THE VIRGINIAN-PILOT Copyright (c) 1995, Landmark Communications, Inc. DATE: Sunday, March 19, 1995 TAG: 9503180042 SECTION: DAILY BREAK PAGE: E1 EDITION: FINAL SOURCE: BY STEPHEN HARRIMAN, TRAVEL EDITOR LENGTH: Long : 374 lines
WE AMERICANS are often guilty of making the ``Grand Tour'' of Europe in headlong fashion - the ``If it's Tuesday, this must be Brussels'' school of travel.
I mean, as long as we're over here - and who knows when we'll make it back - why don't we just slip over to . . . ?
We collect passport stamps - which are growing passe now that most European Union countries have opened their borders. Last summer, I saw a young American girl reduced to tears when she was told by an officious border guard to move on, the stamp was too much trouble.
We can't get enough. We always want more. Our appetite for countries is like our appetite for Italian gelato, or Swiss chocolate, or French champagne, or German beer, or Austrian Sachertorte (mit schlag, naturlish!), or maybe even Swedish smoked reindeer . . . but most certainly NOT British sausage.
Let's call it a culture quest. There, now, there's nothing wrong with that. I've done it myself. But. . . .
A healthy alternative to rushing through the cities on some version of a grand tour is to book a cottage in the country - well, just pick any place, a single place - and go there and relax. That, after all, is what you're supposed to do on vacation.
Here are a few of my European favorite places - one city, for a very special reason, and four places if not off the beaten track at least in the countryside. (I did all five, rather thoroughly I think, last summer over about three weeks.)
Island of Gotland, Sweden
Erik Bloodaxe did not think I could hurl the heavy, double-edged weapon from which he took his name, much less cleave the round target hung on the large wooden butt perhaps 15 yards away. That much was clear.

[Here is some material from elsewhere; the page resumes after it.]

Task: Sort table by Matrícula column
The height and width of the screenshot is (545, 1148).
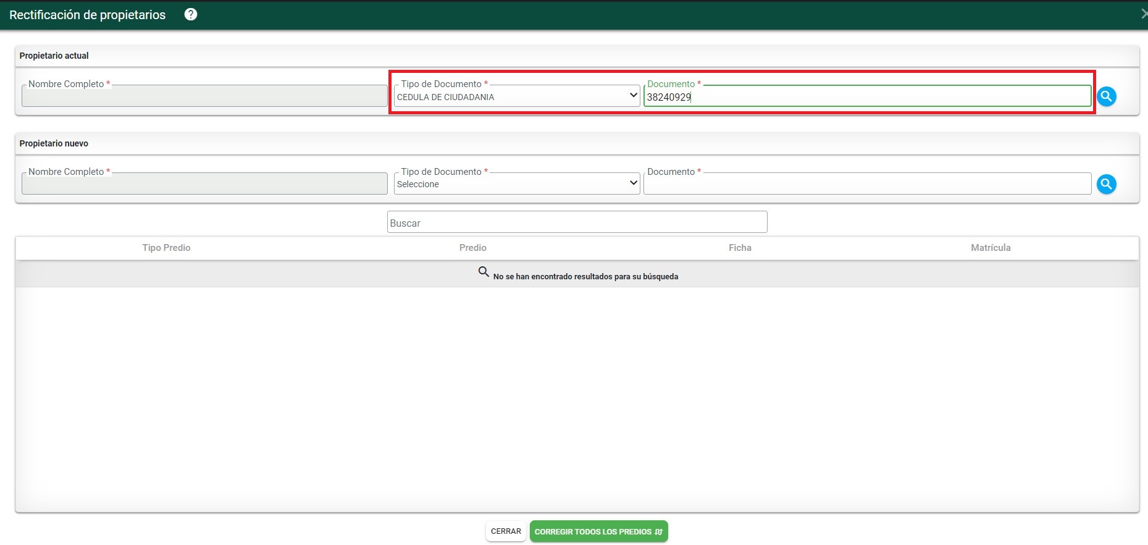Action: pyautogui.click(x=990, y=248)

Interesting fellow, Mr. Bloodaxe. He was large and blond and, well, rather furry in his ninth century costume of animal skins topped off with a pointed metal helmet that did NOT have horns sticking out of it. Very Viking looking. Which is what he was.
He had taken us into his home, a great rectangular wooden lodge, that is part of a living-history museum called Vikingabyn on this island in the middle of the Baltic Sea. Lit only by torches and a large fire in the center of the earthen floor, the lodge was dark and very smoky.
Now, though, Mr. Bloodaxe wanted to play. Ax-throwing is a favorite game. It's a guy thing - a BIG guy thing. And I am, not to mince words, puny.
Mr. Bloodaxe demonstrated: Grip the handle with both hands, swing it back over your head (being careful not to split open your spinal column), then fling it forward, bending slightly at the waist. Nothing to it. Great way to kill an enemy. Then he thrust the thing toward me.
I gave it a try.
Back over the head, fling it forward and release. The axe sailed through the air . . . end over end over end . . . and then, THUNK! Right in the center of the target.
There was silence . . . Mr. Bloodaxe and the rest of them staring at me in disbelief . . . then a smattering of applause. I shrugged and allowed myself the slightest of smiles.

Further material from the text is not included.